Health Minister Karl Lauterbach has been campaigning for the contradiction solution for years, but so far it has not found a majority in the Bundestag. Initially, Lauterbach, as Federal Minister of Health, wanted to make a new attempt to enshrine the objection solution in law. In the meantime, the SPD politician has changed his mind. In his role as federal minister, he does not want to submit a legislative proposal, preferring to leave this ethical decision entirely to parliament.

Far too few people are organ donors – that is well known. And the planned donation registry is being delayed.

Germany particularly complicated?

Nevertheless, there is still enough to do for Lauterbach, because so far not even all points of the last amendment to the law, which the Bundestag passed in 2020, have been implemented. Tino Sorge, health policy spokesman for the Union faction, criticizes this: “We are always world champions in Germany when it comes to implementing complicated things and providing some regulations for all eventualities.”

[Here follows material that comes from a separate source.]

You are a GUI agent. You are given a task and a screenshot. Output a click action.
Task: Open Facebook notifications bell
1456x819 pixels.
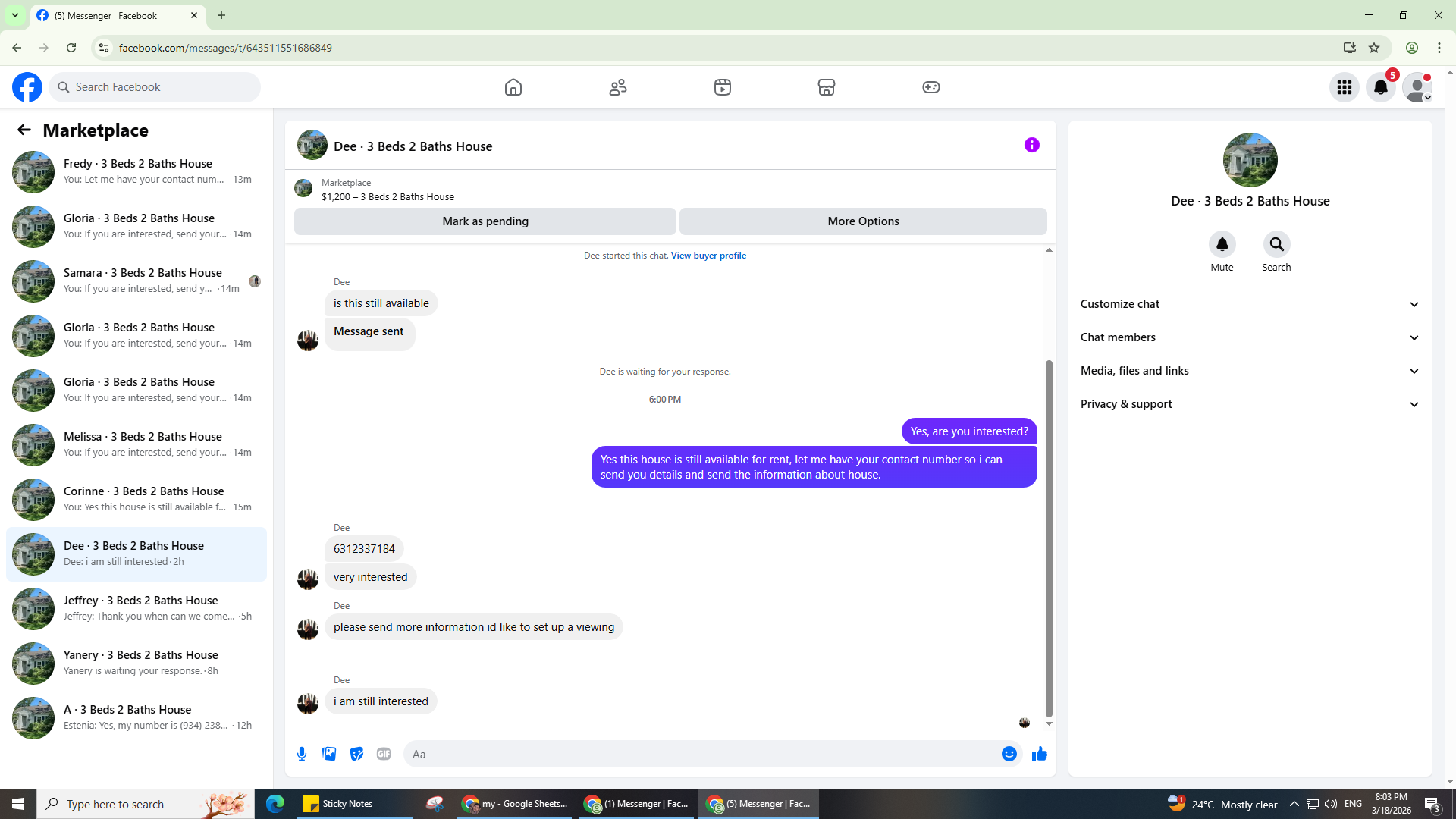click(x=1380, y=87)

Politicians wanted to provide better information about organ donation. General practitioners are allowed to give advice on request, and identification offices should have been distributing educational material and organ donor cards for a long time. An online register for organ donations should have started last year, but the technical implementation is stuck – as is the agreement between the federal and state governments.

It is not the first time that a digital project has been delayed. Union politician concern calls for quick and uncomplicated solutions and makes the health minister responsible. Lauterbach must build up more pressure and find pragmatic solutions to the problems.

duty to decide instead of contradiction solution?

Union politician Sorge, like Lauterbach, is a supporter of the contradiction solution and could imagine changing the current law at least again, having to decide towards an obligation. In contrast to the opt-out solution, people would not automatically be organ donors, but would only be obliged to make a decision once. “I think you can ask people to do that these days,” says the CDU politician.

Stephan Thomae from the FDP could also imagine making the decision mandatory. Thomae, on the other hand, doesn’t think a whole new legislative process, in which the contradiction solution is debated again, is a good idea. This cannot be discussed in every legislative period.

Most agree on the goal: they want to save lives and shorten the waiting times for donor organs. A new political solution, how this can work better, is not in sight for the time being.

Organ donation: the most important models

contradiction solution

The state assumes that basically every citizen is a potential organ donor – unless he has expressly contradicted. So silence is taken as consent. A no to organ donation can be documented in an objection register. In the case of an extended or double objection solution, the relatives also come into play: If the patient has not left a written statement, they are asked how the person concerned felt about the organ donation. In contrast to the consent regulation, however, they themselves have no right of co-decision.

consent solution

With the consent solution, organs and tissue can only be removed if the deceased person expressly consented to an organ donation during their lifetime.

With the extended consent solution, the relatives can also decide on behalf of the deceased person if they did not document a decision during their lifetime. If there are no statements from the patient, the relatives can decide for themselves.

decision solution

The decision solution is an extension of the extended consent solution that the Bundestag decided in 2012. It obliges the health insurance companies and insurance companies to send their customers regular information about organ donation. All citizens should deal with their own willingness to donate on the basis of well-founded information.

reciprocity solution

In the so-called reciprocity solution, those who register themselves as potential donors receive an organ in return in the event of illness. This would increase an incentive to register as a donor and at the same time ensure more justice by preventing free-riding.